Foxglove thinks she’s falling out of love with Hazel because while on tour, she (Foxglove), has been sleeping around while on tour and knows she hasn’t been spending enough time with Hazel. She’s also getting burnt out. Being a celebrity is not all it’s cracked up to be and she misses being obscure.
It turns out baby Alvie (Alvin) had an accident and Hazel offered up herself within a year if Death would not take Alvin. Death apparently listened but she warned her, she had to take someone when the time comes.
When Foxglove learns what has happened she rushes home and then to The Sunless lands (the land of The Dead) to save Hazel. Her handler comes with her. When she learns the deal Hazel made with Death she’s ready to offer herself to save her, realizing she DOES still love Hazel after all. The handler, however, offers himself instead.
It’s HEAVILY implied that Death was actually going to take him all along and the rest was just a rouse to save Hazel and Foxglove’s relationship because she liked them, and wanted them to realize what was important. It also assured the handler a chance to die a hero, doing something noble and good, which he secretly wanted anyway.
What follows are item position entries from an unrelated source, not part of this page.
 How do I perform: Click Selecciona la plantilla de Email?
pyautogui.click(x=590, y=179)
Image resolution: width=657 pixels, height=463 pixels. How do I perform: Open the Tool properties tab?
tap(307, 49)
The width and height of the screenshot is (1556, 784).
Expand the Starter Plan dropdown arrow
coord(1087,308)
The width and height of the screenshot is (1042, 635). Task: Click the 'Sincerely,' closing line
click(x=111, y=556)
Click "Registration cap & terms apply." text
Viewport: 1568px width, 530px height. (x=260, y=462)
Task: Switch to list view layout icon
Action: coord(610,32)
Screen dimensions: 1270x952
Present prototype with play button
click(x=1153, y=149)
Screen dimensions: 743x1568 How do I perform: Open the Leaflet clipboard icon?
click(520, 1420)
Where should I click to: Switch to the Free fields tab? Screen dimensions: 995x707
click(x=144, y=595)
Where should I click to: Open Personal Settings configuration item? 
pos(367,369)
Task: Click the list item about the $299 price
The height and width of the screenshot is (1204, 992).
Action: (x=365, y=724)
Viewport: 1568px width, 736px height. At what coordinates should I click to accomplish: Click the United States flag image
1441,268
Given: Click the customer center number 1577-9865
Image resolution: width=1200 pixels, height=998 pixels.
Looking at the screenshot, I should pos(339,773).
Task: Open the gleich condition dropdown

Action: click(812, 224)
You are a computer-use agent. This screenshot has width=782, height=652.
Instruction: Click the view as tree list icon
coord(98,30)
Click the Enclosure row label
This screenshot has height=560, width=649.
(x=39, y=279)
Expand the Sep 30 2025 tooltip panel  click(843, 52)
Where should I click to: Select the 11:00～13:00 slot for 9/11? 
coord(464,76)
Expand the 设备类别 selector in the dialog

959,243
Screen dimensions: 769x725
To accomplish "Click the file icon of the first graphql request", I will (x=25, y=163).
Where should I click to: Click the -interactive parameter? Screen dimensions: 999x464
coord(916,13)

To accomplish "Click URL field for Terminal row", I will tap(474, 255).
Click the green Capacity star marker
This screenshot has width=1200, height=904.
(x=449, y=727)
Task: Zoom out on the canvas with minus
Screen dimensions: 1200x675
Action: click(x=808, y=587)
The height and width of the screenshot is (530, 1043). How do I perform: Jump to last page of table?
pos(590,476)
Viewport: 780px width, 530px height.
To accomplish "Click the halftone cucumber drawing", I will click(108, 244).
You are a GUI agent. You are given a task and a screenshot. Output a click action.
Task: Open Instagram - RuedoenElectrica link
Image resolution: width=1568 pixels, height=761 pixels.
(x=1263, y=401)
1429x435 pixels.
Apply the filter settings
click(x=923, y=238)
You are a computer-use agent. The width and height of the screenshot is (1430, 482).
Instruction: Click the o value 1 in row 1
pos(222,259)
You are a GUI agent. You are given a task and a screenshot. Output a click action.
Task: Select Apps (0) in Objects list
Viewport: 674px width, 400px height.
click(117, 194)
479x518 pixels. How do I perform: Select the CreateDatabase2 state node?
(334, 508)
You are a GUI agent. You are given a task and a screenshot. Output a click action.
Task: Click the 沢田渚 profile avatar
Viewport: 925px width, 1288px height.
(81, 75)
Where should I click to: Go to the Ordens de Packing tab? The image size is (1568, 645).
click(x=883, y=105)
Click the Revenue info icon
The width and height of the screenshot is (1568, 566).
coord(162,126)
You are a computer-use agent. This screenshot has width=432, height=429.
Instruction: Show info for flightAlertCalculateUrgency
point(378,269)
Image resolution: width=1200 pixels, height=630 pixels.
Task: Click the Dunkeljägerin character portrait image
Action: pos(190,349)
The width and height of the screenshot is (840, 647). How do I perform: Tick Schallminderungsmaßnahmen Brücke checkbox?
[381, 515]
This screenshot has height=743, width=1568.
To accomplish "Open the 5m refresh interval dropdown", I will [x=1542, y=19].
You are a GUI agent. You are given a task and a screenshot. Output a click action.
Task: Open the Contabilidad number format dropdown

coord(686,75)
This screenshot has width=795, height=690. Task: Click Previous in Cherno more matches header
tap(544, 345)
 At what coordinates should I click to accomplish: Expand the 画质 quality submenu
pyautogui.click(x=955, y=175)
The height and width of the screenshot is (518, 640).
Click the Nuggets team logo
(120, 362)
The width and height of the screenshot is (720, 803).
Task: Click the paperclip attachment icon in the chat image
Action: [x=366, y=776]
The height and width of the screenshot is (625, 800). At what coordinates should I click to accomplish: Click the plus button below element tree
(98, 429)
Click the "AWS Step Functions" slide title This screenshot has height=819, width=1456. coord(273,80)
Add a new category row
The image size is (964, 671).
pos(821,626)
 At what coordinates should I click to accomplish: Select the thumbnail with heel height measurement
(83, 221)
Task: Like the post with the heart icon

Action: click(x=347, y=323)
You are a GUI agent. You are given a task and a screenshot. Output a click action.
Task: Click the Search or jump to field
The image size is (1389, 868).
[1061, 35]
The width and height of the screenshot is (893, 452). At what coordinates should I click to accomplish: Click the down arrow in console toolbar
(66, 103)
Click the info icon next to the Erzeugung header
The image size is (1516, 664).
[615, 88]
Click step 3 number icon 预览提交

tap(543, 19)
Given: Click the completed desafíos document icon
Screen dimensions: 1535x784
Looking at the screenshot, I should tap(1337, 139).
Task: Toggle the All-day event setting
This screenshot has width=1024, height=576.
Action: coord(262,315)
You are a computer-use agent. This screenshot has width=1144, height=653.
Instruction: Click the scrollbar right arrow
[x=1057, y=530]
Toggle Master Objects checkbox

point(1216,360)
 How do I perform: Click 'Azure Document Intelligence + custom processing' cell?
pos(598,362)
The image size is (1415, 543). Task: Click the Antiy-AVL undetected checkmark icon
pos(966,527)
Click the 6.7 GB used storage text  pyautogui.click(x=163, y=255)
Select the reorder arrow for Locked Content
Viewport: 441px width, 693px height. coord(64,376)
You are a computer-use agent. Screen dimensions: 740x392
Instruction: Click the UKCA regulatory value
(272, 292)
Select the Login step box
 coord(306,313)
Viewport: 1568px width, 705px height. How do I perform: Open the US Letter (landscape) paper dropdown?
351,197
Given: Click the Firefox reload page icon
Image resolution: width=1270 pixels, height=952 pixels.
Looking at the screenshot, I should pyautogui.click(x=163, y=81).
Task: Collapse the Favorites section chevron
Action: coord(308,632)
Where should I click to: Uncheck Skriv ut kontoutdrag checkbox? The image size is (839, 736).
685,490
Foxglove goes back to her pre-music career name of Donna and settles into a private life where she is openly with Hazel and their son. And they live happily Ever After.
I figured it was important someone who actually read the comics summarize it since so many people here on Tumblr mistake The Sandman: A Game of you as transphobic and some have even called Hazel and Foxglove AKA Donna homophobic simply because they both have had affairs and forgave each other for it and Donna’s previous relationship had been abusive. There was an article from The Mary Sue a few years ago that deliberately took things out of context to make the story of A Game of You seem problematic and too many people trusted that as being accurate.
Also I had been wanting to write out the summary for some time since there are Sandman fans now who out-right refuse to read the arc because they were told it has problematic content, and some that badly misunderstood what it was trying to say. i.e. legitimately thinking feminine magick wouldn’t work for poor Wanda when in reality the whole point of Wanda’s arc was to tell the reader that transwomen ARE women.